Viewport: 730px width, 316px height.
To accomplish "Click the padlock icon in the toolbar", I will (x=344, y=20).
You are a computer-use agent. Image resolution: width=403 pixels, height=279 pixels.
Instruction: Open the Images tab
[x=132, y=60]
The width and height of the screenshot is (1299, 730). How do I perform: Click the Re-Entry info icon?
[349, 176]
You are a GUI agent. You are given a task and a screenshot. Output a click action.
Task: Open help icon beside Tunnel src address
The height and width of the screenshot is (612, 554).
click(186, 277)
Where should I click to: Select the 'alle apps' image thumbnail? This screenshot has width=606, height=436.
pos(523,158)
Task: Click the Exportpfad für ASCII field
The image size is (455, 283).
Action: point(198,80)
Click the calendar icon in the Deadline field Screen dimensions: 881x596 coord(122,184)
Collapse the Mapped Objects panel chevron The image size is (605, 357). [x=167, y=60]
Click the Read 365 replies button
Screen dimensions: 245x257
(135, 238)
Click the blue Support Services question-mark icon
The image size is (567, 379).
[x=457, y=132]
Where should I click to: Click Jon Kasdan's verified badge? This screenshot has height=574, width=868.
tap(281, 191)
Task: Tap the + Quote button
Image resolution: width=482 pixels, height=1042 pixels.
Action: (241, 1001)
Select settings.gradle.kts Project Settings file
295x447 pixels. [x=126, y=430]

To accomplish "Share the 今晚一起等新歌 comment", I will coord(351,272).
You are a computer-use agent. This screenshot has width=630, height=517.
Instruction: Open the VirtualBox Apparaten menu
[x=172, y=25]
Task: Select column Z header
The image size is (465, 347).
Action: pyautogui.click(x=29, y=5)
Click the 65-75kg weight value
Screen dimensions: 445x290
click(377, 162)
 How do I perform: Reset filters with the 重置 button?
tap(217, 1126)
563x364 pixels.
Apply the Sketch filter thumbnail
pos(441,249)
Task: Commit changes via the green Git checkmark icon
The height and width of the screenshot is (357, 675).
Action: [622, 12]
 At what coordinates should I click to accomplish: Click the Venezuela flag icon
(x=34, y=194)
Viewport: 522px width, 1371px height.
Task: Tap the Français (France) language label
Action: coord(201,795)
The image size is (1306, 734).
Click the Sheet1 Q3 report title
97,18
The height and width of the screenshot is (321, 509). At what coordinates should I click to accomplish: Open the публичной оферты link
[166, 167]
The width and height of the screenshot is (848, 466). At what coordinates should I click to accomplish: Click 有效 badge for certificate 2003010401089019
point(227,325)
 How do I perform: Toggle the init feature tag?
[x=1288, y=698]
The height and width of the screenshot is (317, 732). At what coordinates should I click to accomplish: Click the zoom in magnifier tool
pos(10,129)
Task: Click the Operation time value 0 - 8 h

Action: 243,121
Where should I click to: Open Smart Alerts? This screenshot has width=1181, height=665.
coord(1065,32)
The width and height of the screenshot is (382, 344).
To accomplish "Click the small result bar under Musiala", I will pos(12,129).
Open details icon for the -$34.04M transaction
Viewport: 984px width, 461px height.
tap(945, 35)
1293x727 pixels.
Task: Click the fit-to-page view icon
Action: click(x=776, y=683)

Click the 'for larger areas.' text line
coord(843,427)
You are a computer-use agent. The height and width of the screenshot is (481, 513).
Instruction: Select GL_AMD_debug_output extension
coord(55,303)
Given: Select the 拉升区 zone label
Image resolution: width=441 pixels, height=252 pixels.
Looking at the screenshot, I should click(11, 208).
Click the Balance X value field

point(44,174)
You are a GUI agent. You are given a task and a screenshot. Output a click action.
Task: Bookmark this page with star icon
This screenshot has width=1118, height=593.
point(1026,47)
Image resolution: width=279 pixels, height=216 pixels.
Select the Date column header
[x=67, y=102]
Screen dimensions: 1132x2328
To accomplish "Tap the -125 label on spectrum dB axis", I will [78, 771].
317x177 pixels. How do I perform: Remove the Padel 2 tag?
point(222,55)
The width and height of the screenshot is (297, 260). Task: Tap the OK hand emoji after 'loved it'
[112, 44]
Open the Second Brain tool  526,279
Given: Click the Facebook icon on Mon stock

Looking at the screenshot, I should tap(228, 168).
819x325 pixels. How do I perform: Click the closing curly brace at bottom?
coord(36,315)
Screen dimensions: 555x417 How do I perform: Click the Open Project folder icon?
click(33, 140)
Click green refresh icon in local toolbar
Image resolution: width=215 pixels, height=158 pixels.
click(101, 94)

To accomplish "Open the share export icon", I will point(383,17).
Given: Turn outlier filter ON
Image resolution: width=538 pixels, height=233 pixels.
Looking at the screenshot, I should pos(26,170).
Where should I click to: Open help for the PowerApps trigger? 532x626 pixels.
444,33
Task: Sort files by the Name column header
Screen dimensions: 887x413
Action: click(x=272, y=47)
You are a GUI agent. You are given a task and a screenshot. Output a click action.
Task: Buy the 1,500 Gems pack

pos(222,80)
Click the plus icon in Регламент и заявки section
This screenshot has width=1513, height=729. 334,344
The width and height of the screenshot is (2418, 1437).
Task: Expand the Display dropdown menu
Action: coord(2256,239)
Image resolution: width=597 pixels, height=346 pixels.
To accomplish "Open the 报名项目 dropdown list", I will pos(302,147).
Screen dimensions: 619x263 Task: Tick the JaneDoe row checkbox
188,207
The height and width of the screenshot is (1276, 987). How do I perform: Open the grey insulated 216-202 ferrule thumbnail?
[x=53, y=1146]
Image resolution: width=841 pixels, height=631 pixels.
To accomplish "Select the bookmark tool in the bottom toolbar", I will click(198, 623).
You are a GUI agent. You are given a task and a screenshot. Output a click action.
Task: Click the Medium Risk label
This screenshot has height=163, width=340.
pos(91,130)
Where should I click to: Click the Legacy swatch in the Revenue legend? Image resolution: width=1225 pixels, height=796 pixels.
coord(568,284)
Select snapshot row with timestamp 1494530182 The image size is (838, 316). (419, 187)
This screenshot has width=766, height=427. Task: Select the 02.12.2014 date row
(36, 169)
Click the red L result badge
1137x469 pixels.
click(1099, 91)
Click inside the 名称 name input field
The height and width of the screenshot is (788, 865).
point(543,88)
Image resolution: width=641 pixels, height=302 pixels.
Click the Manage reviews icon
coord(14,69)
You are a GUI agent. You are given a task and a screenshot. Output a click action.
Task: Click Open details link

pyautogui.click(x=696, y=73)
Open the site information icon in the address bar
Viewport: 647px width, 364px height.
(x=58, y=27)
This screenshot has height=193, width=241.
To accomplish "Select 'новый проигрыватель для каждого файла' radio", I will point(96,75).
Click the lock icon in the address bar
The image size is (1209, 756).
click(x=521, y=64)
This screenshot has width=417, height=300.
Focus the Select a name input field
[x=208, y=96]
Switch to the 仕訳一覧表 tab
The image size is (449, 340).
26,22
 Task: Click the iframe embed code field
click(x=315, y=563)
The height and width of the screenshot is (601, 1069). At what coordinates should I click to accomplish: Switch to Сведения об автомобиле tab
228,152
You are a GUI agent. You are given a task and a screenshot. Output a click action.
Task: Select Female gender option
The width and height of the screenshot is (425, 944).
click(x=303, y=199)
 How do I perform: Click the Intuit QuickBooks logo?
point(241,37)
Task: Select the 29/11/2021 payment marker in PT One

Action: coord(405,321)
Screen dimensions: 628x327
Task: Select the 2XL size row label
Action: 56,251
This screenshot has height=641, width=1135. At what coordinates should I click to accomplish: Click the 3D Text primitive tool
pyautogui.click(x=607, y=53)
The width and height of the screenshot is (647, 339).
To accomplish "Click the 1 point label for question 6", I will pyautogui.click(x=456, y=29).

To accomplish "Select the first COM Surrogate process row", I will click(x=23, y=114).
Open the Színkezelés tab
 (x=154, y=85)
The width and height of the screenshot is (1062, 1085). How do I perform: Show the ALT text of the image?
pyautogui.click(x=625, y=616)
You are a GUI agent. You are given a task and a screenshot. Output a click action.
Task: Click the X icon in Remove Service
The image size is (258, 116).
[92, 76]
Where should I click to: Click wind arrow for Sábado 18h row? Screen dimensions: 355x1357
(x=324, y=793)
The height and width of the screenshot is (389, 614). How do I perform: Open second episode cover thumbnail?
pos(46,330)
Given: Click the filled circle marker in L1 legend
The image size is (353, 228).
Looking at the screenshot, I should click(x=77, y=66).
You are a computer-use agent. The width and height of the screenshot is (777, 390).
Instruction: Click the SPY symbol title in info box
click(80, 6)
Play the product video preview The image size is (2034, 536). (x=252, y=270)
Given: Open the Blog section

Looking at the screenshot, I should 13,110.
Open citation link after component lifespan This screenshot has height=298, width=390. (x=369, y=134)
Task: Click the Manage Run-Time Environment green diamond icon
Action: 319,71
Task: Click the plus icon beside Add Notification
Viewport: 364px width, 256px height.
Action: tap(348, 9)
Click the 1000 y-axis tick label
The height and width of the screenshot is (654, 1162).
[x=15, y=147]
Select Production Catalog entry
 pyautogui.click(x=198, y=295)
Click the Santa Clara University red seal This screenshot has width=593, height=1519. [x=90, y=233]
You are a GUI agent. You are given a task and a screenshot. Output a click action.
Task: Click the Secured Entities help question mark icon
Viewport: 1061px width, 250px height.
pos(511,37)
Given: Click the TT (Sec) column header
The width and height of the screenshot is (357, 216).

REQUIREMENT -
Edit the material starting at the line that contains "Where should I click to: Open Smart" and ending at the line that contains "I will point(383,17).", replacing "Screen dimensions" with "Screen size" and leaving everything else unchanged. Give only those lines.

RESPONSE TO THIS TASK -
Where should I click to: Open Smart Alerts? This screenshot has width=1181, height=665.
coord(1065,32)
The width and height of the screenshot is (382, 344).
To accomplish "Click the small result bar under Musiala", I will pos(12,129).
Open details icon for the -$34.04M transaction
Viewport: 984px width, 461px height.
tap(945, 35)
1293x727 pixels.
Task: Click the fit-to-page view icon
Action: click(x=776, y=683)

Click the 'for larger areas.' text line
coord(843,427)
You are a computer-use agent. The height and width of the screenshot is (481, 513).
Instruction: Select GL_AMD_debug_output extension
coord(55,303)
Given: Select the 拉升区 zone label
Image resolution: width=441 pixels, height=252 pixels.
Looking at the screenshot, I should click(11, 208).
Click the Balance X value field

point(44,174)
You are a GUI agent. You are given a task and a screenshot. Output a click action.
Task: Bookmark this page with star icon
This screenshot has width=1118, height=593.
point(1026,47)
Image resolution: width=279 pixels, height=216 pixels.
Select the Date column header
[x=67, y=102]
Screen size: 1132x2328
To accomplish "Tap the -125 label on spectrum dB axis", I will [78, 771].
317x177 pixels. How do I perform: Remove the Padel 2 tag?
point(222,55)
The width and height of the screenshot is (297, 260). Task: Tap the OK hand emoji after 'loved it'
[112, 44]
Open the Second Brain tool  526,279
Given: Click the Facebook icon on Mon stock

Looking at the screenshot, I should tap(228, 168).
819x325 pixels. How do I perform: Click the closing curly brace at bottom?
coord(36,315)
Screen size: 555x417 How do I perform: Click the Open Project folder icon?
click(33, 140)
Click green refresh icon in local toolbar
Image resolution: width=215 pixels, height=158 pixels.
click(101, 94)

To accomplish "Open the share export icon", I will point(383,17).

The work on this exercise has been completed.